"""
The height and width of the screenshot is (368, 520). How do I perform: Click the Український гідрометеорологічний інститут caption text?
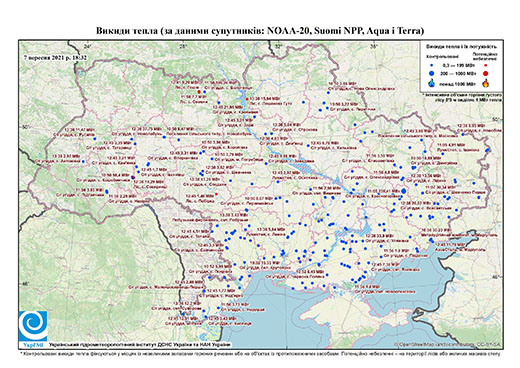pyautogui.click(x=139, y=344)
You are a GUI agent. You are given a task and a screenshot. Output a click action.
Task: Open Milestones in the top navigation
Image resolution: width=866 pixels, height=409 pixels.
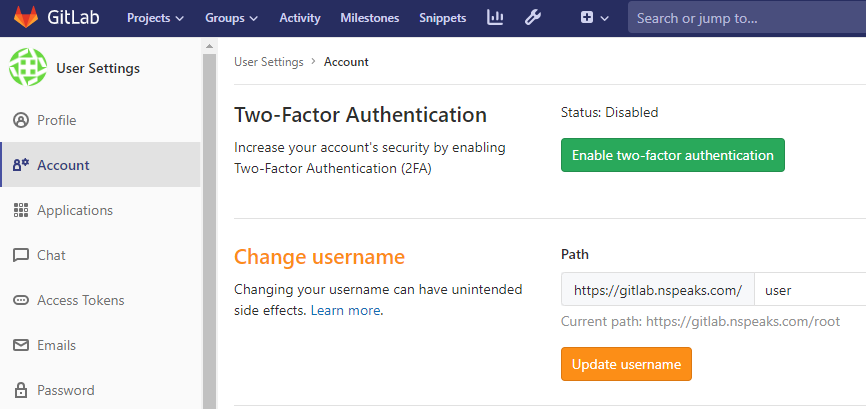369,18
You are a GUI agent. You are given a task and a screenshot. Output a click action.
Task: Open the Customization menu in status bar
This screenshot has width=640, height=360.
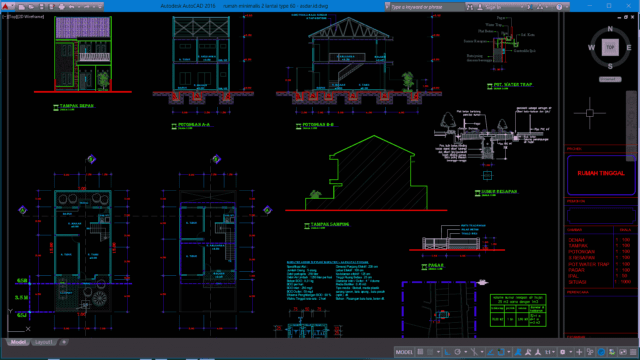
"""
**Task objective**
Write out the listing above as a numbered list with one line per entry, skipping any blank lines and leaving out the pictures.

**Correct result**
1. The height and width of the screenshot is (368, 520). How do I perform: Click the Український гідрометеорологічний інститут caption text?
2. pyautogui.click(x=139, y=344)
3. You are a GUI agent. You are given a task and a screenshot. Output a click action.
4. Task: Open Milestones in the top navigation
5. Image resolution: width=866 pixels, height=409 pixels.
6. 369,18
7. You are a GUI agent. You are given a task and a screenshot. Output a click action.
8. Task: Open the Customization menu in status bar
9. This screenshot has width=640, height=360.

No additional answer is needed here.